TEXTE SOURCE:
Pression à effectuer un vol à titre onéreux et mauvaises conditions météo…
En juin 2024, un pilote décolle aux commandes d’un ULM Shark de Lannion avec une passagère dans le cadre d’un vol à titre onéreux. Le but est d’aller survoler l’île d’Ouessant
à environ 120 km. Après avoir quitté la fréquence d’auto-information de Lannion et contacté
le SIV Iroise, le pilote indique qu’il va naviguer le long du littoral en montant à 1.500 ft.
Le contrôleur lui donne le QNH. Ce sera le dernier échange radio…
Rapide perte de contrôle…
Quelques minutes plus tard, l’appareil descend à environ 600 ft pour éviter des nuages et enchaîne deux virages avec d’importantes variations d’altitude. Les paramètres varient très rapidement, l’altitude passant de 800 à 1.800 ft, la vitesse diminuant jusqu’à 50 km/h, alors que le manuel annonce 60 km/h de vitesse de décrochage à la masse maximale en configuration Atterrissage et 75 km/h en configuration lisse. L’alarme de décrochage se déclenche. Le facteur de charge peut alors atteindre 0,2 g. Régime moteur et pression d’admission chutent brusquement.
L’ULM descend ensuite à 10.000 ft/mn jusqu’à 540 ft avec une ressource sous près de 8 g, les paramètres moteur se rétablissant. Peu après, observé par un témoin au sol, l’appareil rentre à nouveau dans la couche, monte à 1.150 ft avec 2.500 ft/mn au vario, la vitesse descendant à 68 km/h. L’ULM finit par entrer en collision avec le sol, avec une très forte assiette à piquer (estimée entre 45 et 90°) et une vitesse importante.

DONNÉES BRUTES:
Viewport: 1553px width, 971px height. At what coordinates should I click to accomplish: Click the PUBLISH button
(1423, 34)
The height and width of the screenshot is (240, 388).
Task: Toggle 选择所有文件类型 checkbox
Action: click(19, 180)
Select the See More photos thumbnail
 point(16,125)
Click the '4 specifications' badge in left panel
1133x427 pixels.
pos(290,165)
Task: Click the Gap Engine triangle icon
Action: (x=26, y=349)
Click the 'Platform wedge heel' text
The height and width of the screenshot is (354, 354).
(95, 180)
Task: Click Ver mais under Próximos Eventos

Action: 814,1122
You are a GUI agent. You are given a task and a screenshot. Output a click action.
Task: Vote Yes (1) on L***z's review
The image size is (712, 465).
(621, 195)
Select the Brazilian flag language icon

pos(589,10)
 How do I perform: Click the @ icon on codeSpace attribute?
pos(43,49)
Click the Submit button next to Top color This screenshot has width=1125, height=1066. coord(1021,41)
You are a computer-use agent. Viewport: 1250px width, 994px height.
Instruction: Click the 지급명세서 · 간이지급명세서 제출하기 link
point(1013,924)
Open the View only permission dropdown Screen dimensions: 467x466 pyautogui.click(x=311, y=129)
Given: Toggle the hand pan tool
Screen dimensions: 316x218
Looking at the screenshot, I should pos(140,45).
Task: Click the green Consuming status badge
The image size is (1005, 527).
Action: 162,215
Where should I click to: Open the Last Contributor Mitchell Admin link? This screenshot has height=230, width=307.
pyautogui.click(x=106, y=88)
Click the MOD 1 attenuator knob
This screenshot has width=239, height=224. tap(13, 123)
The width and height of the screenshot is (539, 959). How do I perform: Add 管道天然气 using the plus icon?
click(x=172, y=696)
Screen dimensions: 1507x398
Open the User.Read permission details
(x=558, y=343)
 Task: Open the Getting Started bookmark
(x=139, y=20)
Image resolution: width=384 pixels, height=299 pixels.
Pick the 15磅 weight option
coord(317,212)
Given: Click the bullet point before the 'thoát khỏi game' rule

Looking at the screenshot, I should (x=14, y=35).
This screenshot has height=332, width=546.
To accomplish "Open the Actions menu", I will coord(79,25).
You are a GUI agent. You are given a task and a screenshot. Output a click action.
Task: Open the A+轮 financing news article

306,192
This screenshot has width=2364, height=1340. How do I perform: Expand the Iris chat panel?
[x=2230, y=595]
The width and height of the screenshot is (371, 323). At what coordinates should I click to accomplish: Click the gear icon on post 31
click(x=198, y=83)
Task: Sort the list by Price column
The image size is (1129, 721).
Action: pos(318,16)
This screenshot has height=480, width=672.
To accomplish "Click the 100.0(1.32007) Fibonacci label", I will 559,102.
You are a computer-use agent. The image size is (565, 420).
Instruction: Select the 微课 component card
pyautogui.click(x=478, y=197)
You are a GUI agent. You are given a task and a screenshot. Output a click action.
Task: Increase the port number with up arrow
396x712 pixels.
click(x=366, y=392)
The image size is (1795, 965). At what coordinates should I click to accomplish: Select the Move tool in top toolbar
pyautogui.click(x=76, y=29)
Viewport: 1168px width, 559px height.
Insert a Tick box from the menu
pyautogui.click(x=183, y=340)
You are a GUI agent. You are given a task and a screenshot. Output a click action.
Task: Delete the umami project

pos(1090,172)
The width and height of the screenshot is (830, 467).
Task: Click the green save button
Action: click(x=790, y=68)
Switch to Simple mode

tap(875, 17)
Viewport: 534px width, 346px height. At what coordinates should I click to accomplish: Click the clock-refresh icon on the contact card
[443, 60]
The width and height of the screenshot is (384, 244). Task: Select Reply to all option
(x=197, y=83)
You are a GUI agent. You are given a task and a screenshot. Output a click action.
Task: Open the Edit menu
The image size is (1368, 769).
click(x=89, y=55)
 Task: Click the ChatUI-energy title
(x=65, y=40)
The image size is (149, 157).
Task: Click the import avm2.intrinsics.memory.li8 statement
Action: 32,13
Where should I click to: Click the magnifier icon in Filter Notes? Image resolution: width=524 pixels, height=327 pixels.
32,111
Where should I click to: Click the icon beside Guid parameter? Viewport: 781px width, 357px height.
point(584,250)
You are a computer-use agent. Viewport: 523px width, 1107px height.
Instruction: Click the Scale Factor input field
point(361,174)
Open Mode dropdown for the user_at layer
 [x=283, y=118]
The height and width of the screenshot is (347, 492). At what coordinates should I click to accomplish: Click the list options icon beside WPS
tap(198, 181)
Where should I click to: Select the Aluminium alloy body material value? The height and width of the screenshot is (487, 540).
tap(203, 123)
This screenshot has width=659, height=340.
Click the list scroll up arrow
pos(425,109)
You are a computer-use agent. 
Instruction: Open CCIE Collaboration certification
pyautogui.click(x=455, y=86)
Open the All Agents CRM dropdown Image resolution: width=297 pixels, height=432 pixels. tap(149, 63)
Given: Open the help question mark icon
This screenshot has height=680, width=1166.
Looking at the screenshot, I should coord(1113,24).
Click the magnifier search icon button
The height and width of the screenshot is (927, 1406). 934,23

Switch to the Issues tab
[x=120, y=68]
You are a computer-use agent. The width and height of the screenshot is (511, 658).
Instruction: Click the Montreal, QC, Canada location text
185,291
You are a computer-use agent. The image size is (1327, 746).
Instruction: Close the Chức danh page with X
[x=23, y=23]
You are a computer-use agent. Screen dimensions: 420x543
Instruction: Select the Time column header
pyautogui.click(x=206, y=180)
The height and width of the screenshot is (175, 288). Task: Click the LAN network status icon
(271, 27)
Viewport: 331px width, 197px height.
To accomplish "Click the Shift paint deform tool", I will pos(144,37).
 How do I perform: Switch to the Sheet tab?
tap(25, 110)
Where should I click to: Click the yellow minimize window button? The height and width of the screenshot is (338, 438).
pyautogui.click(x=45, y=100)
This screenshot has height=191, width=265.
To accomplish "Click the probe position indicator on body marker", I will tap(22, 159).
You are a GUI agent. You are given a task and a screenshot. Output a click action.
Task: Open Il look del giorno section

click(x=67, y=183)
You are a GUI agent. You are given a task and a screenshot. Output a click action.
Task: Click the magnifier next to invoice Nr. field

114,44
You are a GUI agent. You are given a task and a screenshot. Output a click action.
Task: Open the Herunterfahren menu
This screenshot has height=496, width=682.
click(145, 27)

CONSIGNE 1:
Recopiez à l'identique le passage du texte source qui s'ouvre sur les mots contenant "Pression à effectuer" et se referme sur "à 1.500 ft.".
CONSIGNE 2:
D'après le texte source, quelle vitesse de décrochage le manuel annonce-t-il pour l'ULM en configuration lisse ?
CONSIGNE 3:
Prolongez le récit de l'accident de l'ULM Shark du texte source, en reprenant juste après sa dernière phrase.
Les lignes n'ont aucun rôle dans ce travail.

RÉPONSE RÉDIGÉE 1:
Pression à effectuer un vol à titre onéreux et mauvaises conditions météo…
En juin 2024, un pilote décolle aux commandes d’un ULM Shark de Lannion avec une passagère dans le cadre d’un vol à titre onéreux. Le but est d’aller survoler l’île d’Ouessant
à environ 120 km. Après avoir quitté la fréquence d’auto-information de Lannion et contacté
le SIV Iroise, le pilote indique qu’il va naviguer le long du littoral en montant à 1.500 ft.

RÉPONSE RÉDIGÉE 2:
Le manuel annonce une vitesse de décrochage de 75 km/h en configuration lisse.

RÉPONSE RÉDIGÉE 3:
L’appareil était équipé d’un parachute de cellule qui n’a pas été utilisé. Le tableau de bord avec deux EFIS Dynon comportait un pilote automatique 2-axes, contrôlant ailerons et profondeur, avec une fonction Level utilisable en situation d’urgence, le système « recherchant immédiatement une vitesse verticale et une inclinaison nulle », même pilote automatique inactif. L’activation/désactivation du PA était située sur chaque manche latéral.
Le rapport du BEA précise que les « baisses rapides de la pression d’admission et du régime moteur durant la première perte de contrôle sont très probablement dues à une attitude inusuelle de l’ULM et/ou au facteur de charge faible » (0,2 g).
L’enquête a révélé que les « systèmes avioniques enregistrent aussi différents messages d’alerte. Les messages « Roll Servo Offline » et « Pitch Servo Offline » ont été enregistrés cinq minutes avant la perte de contrôle. Cela indique que les servocommandes du PA ne communiquent plus avec le système ou ne sont plus alimentées électriquement. Les données enregistrées ne permettent pas d’en déterminer la raison. Cela peut notamment survenir lorsque le disjoncteur-interrupteur du PA, situé sur le tableau de bord avant, est désenclenché. Dans une telle situation, il est impossible d’utiliser la fonction Level ».
Les conditions météorologiques
Pour la prise de décision en matière de conditions météorologique, les données disponibles pour le vol prévu étaient constituées des Métar et Taf de Brest ainsi que de la Temsi. Au départ, le Métar automatique de Lannion indique notamment une visibilité supérieure à 10 km avec ciel couvert à 1.400 ft, 19°C pour 16°C d température de point de rosée (spread faible).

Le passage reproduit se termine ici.